Web Accelerator - the other reason

by @jehiah on 2005-05-16 04:07UTC
Filed under: All , Articles

It didn’t occur to me until 9pm when I was halfway from Portsmouth VA to Annapolis MD that Cringely was wrong. It might not even be that he was wrong entirely, but that he was only looking at one side of the coin.

Cringely in his most recent article about Inflection Points talks about the new Goolge Web Accelerator, and gives some reasons as to why they released it.

The second inflection point this week was made by Google with its Google Web Accelerator. The company has generally downplayed the Accelerator as simple research – a test that required a few thousand users. But it is much more than that. First, Google hasn’t yet announced a beta, and then changed its mind about what it’s beta testing. Every Google service that has begun as a beta turns eventually into an official extension of the Googleplex. Froogle, their comparison buying service, isn’t going away, nor are image and video search or GMail. The same goes for this Google Web Accelerator.

…

But why? Why spend all this money, make this heroic effort, just to make web surfing twice as fast? The first reason is because Google can do it. The company likes big stretches like this. The second reason is because everybody else CAN’T do it. The technology required is so breathtaking and audacious that even a Microsoft or IBM wouldn’t dare to try it and certainly Yahoo won’t. The best Yahoo can hope for is that Google fails, which they probably won’t. And the final reason for doing this is because it co-opts every ISP and web page owner.
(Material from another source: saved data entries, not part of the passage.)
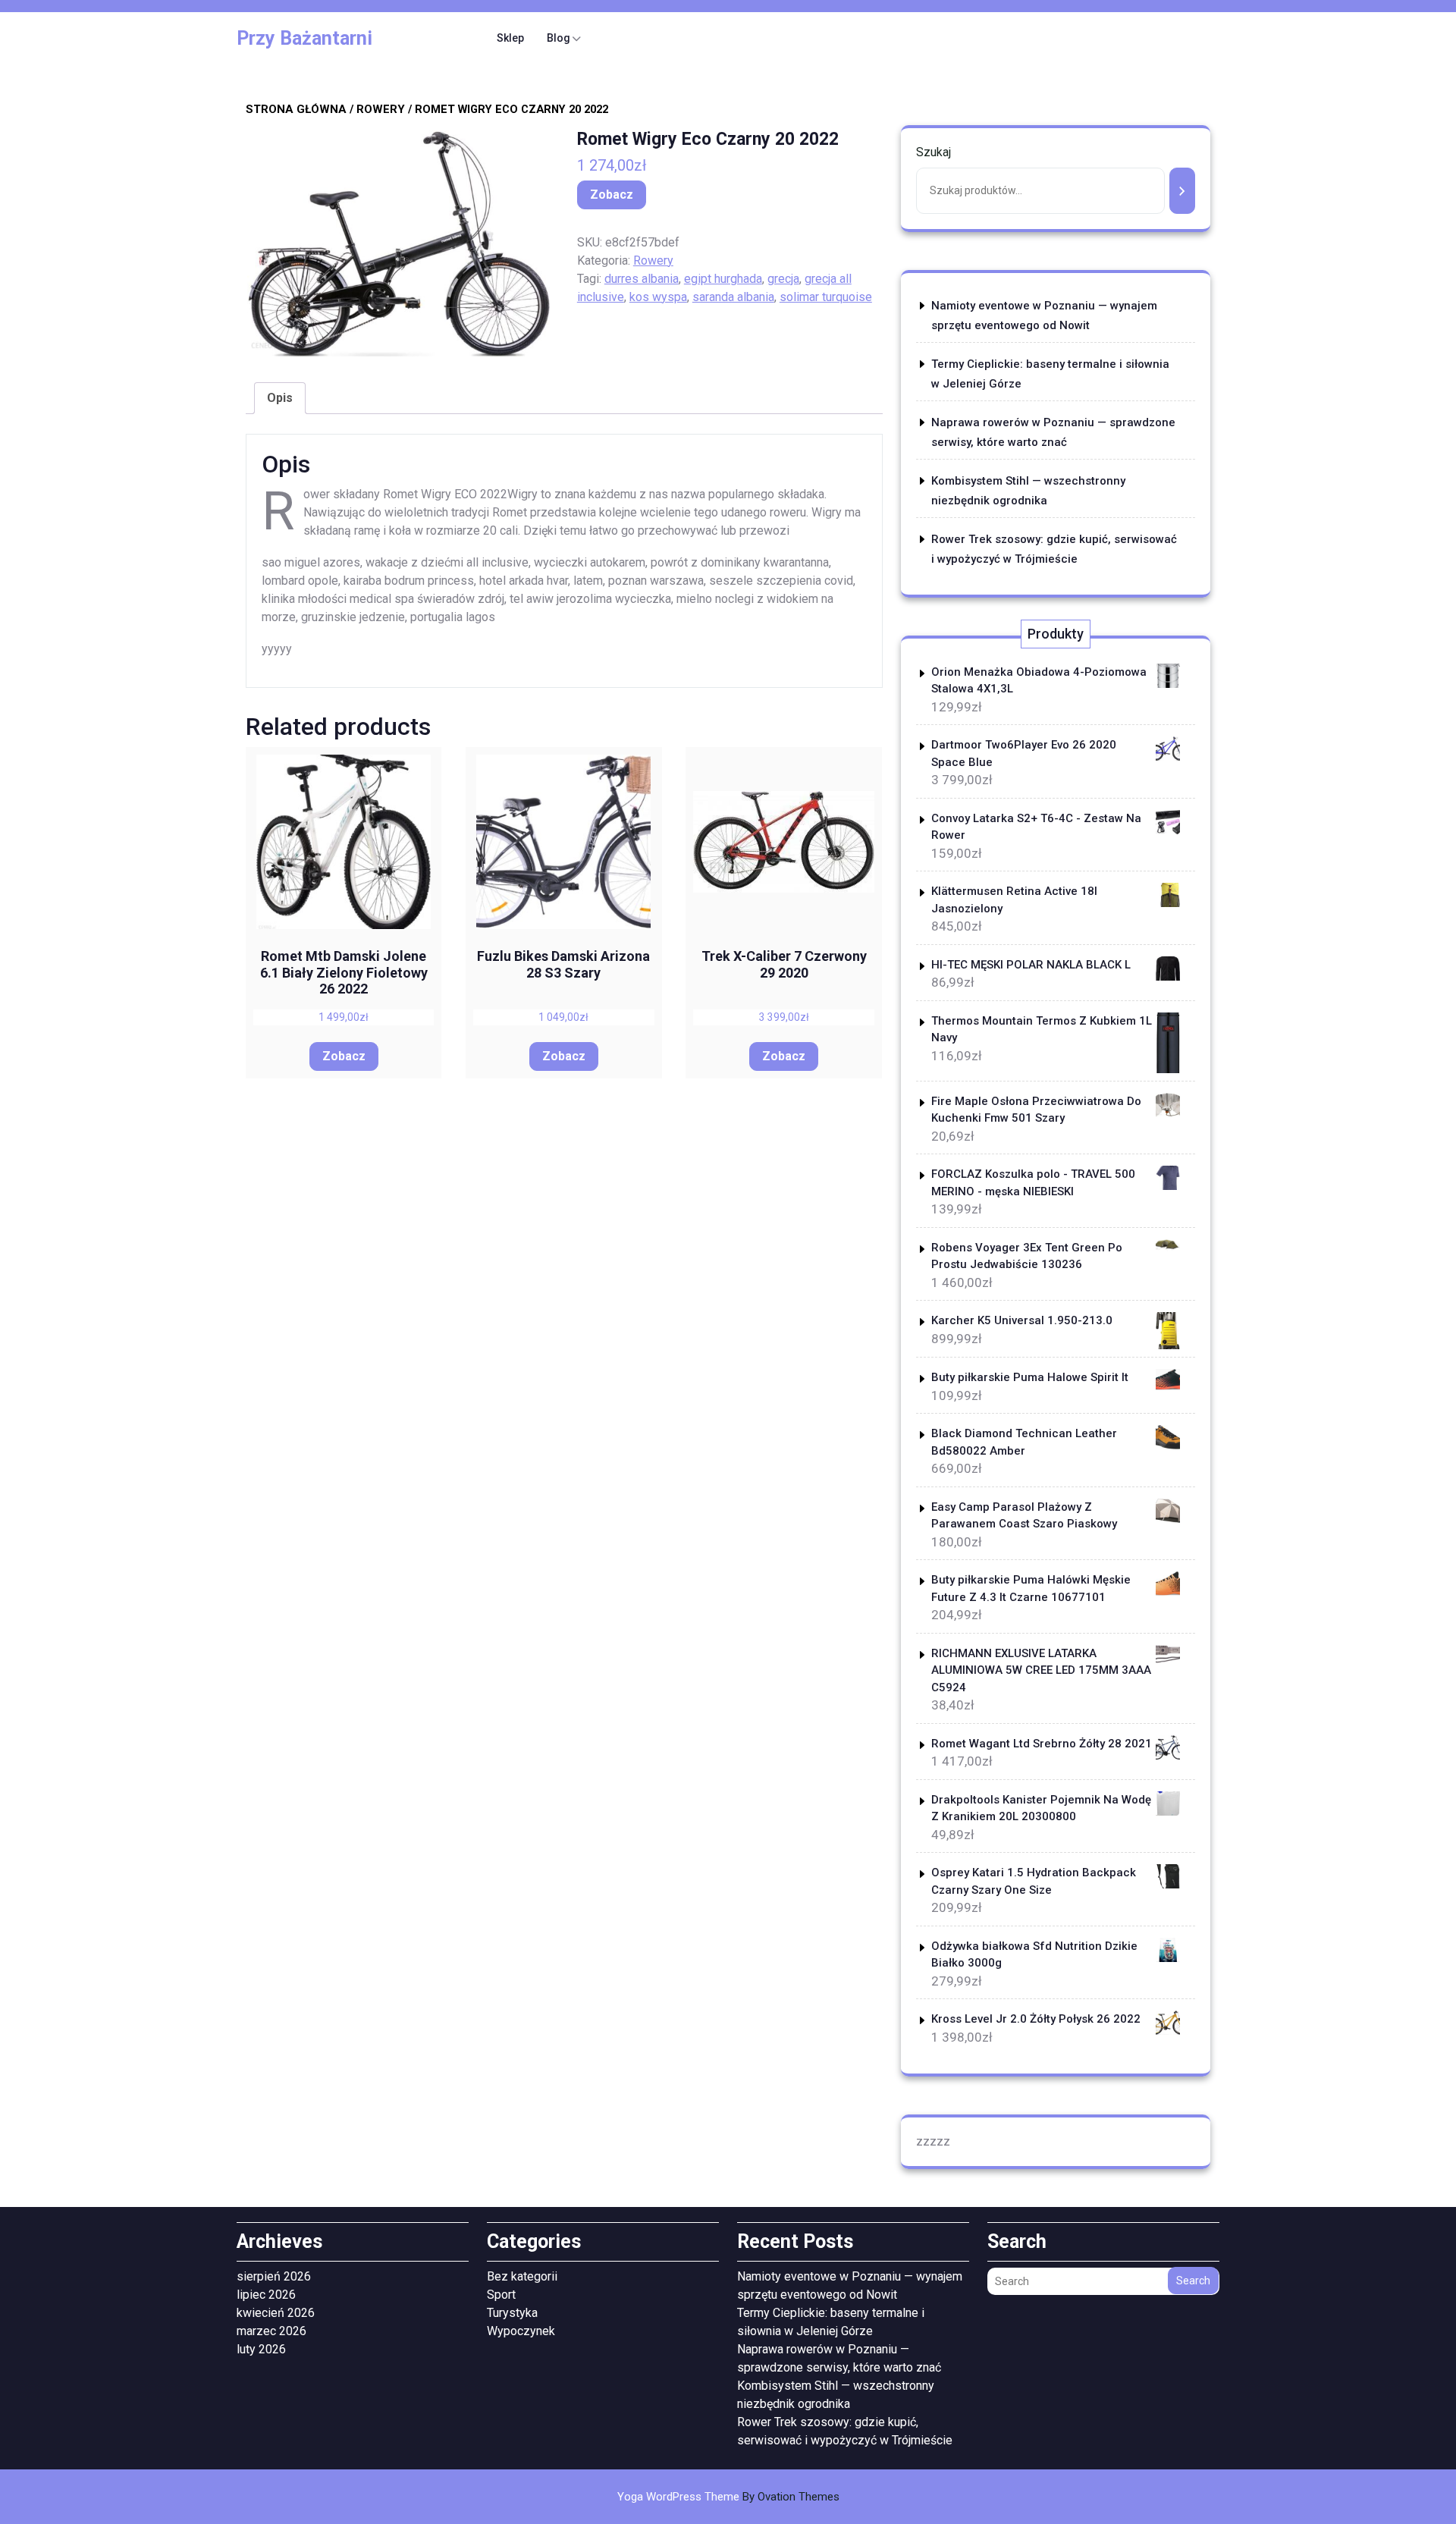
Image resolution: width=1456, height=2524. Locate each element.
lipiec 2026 (266, 2294)
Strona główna (296, 109)
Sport (501, 2294)
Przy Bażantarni (304, 38)
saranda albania (733, 297)
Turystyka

If surfing can be doubled in speed for nothing, of course nearly everyone will go for it. But that means every AOL customer becomes a de facto Google customer and this page becomes a de facto Google service that costs them nothing to produce.

Google is offering a proxy to make web browsing twice as fast. I can buy that, but why do they only need a few thousand users right now? and is that really research worthy of all those brilliant minds?

Google does do cool things, but I think they normally server a more worthy purpose than making web browsing faster for some of us. After all, running a proxy service can [and has] created a lot of problems for some of those serving up webpages. Perhaps that isn’t their intent at all.

Let’s step back a minute and see what other problems Google has that we know they are researching, and while doing so, keeping in mind their philosophy of “do no evil.”

While Google is first and foremost (from a revenue perspective) an ad hosting company, their bread and butter (and name recognition) still comes from search. One of the big things Google is wresting in when it comes to relevant search results is dealing with SPAM results (website which give google a real page, but server users a different page altogether, therefore deceptively gaining a position in search results). These SPAM results degrade the search experience because end users get un-relevant results.

Why can’t they fix this problem you ask? They have a Report a Spam Result page on their site! As we can see this is a manual process, and while it’s good to have, it does not scale to cover a search collection of 8 billion pages. Why don’t they automate the process of discovering Spam in their results? Because sadly they have pledged to “do no evil” and have limited options.

A little fundamental knowledge of how the web works in order here before we can explain this fully. Every page request that Google’s spider makes when building their index includes the user-agent string “GoogleBot”. This helps webmasters know that it is a search engine which is crawling their site, and not a real user.

The problem - as it always seems to be - is that some websites abuse this information and return a page skimmed from other sites when they see the “GoogleBot” user-agent. Similarly when that user-agent is not “GoogleBot” they return an ad infested search gateway page. Google has trouble dealing with this because of it’s very nature - they don’t see the fake page, only the skimmed one.

How can the Google Web Accelerator help with this? It allows Google legitimate access to what a normal user sees when browsing the web (ie: without the “GoogleBot” user-agent). When they have this information they can compare it to the pages their search engine spider has, and if their more than a reasonable discrepancy they know to blacklist a site.

It has very little to do with watching what a user gets, or how quickly they get it - though those are nice benefits. I believe it has everything to do with watching what the website serves up as a result.